Trend’s McArdle said AI is not a silver bullet, and despite marketers’ efforts to apply it to everything they can, sometimes there is a much simpler solution that already exists.
“For any solid security set-up you have, yes will it have some machine learning in there, and some signatures, behavioural detections, IDS and everything else. In a good security set-up machine learning is just a feature, it is not the be all and end all. It is one of many — because there are ways to defeat it.”
Vectra’s Walmsley pointed out the average life of a security tool is two years.
“Over time, enterprise has built technologies and bolted them on, and there is a way that you can remove the layers with AI, because it is a big data analysis — taking what all of these various components are doing as part of the evolution and really bringing it back into one product,” said Walmsley. “I think there are some opportunities to automate not only your detections but also remediations for anything that is time critical. You can automate all of that.”
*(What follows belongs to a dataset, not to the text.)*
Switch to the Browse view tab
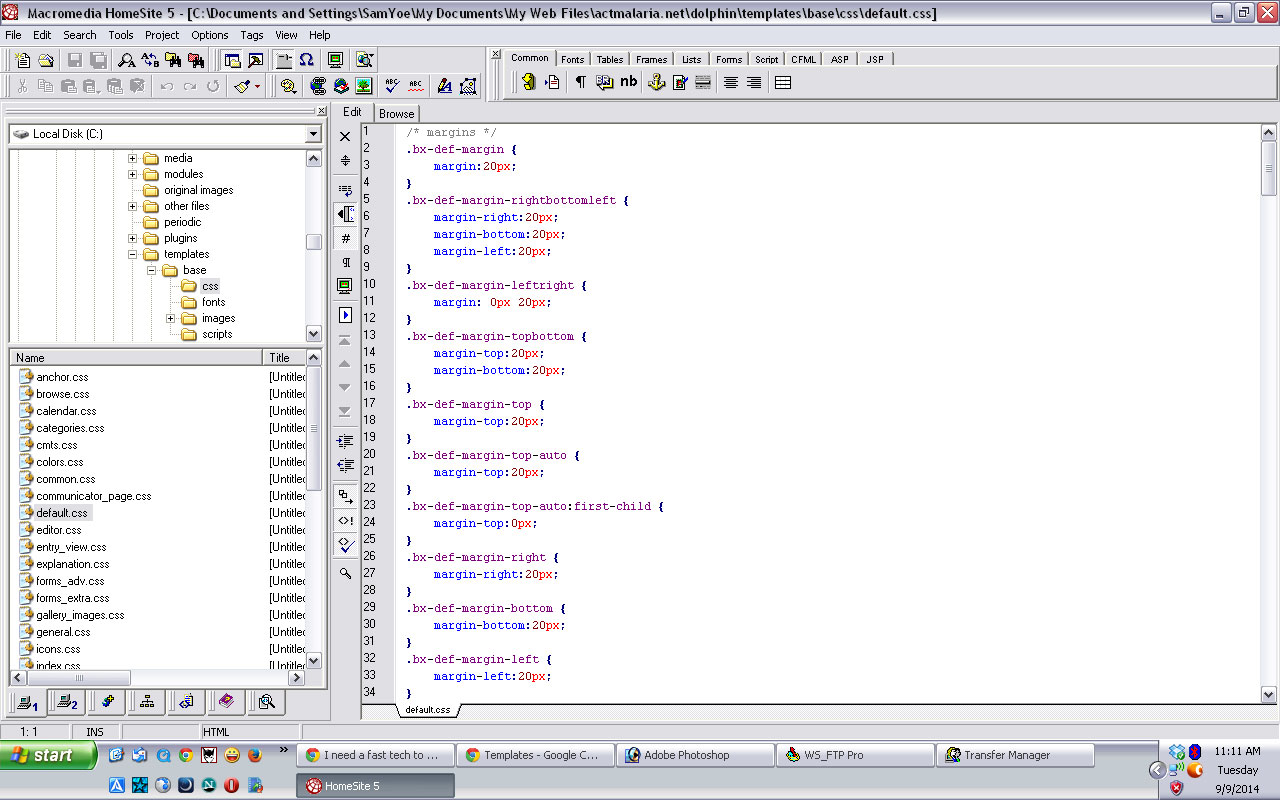Image resolution: width=1280 pixels, height=800 pixels. (396, 113)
Threatscape’s Williams argued that we are only at the very start of the curve for AI and automation, but that the pace of iteration is such that it will come sooner rather than later. However, he warned that first generations of technology are always going to be imperfect. It will learn and get better, he said, so initially, it should be used cautiously initially and where it is best suited to the task.
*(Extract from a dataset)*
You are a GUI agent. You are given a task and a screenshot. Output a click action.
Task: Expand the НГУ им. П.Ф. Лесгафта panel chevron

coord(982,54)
When asked if there were examples of threat actors using AI, Walmsley posed an important question in return: how would one know?
McArdle put some context on criminal use and development of AI technologies.
“It’s all a game of cat and mouse, and this is just the current round.”
He pointed out that hackers lack the data necessary, in terms of volume and quality, to train AI as the technology currently stands. Also, the profit motive means they are unlikely to spend their own time developing such things and instead will likely continue, in the main, to target the more easily attained.
McArdle said that even though they have not observed hackers leveraging AI in attacks just yet, they are themselves using what he termed ‘adversarial methodologies’ to test tools, breaking them and learning from the failures to implement better, more robust solutions.
Cylance’s Bayle cited a study from the US Defence Advanced Research Projects Agency (DARPA) that found in training AI and ML, the old adage of more data is better has been adjusted to the right data produce better results.
Walmsley then advised that a good test of any vendor in selling tools that claim to leverage AI is about the data used to train that AI. Where did the data come from, how was it curated, cleansed and deployed? This would provide a better basis for judging AI claims in the cyber security context.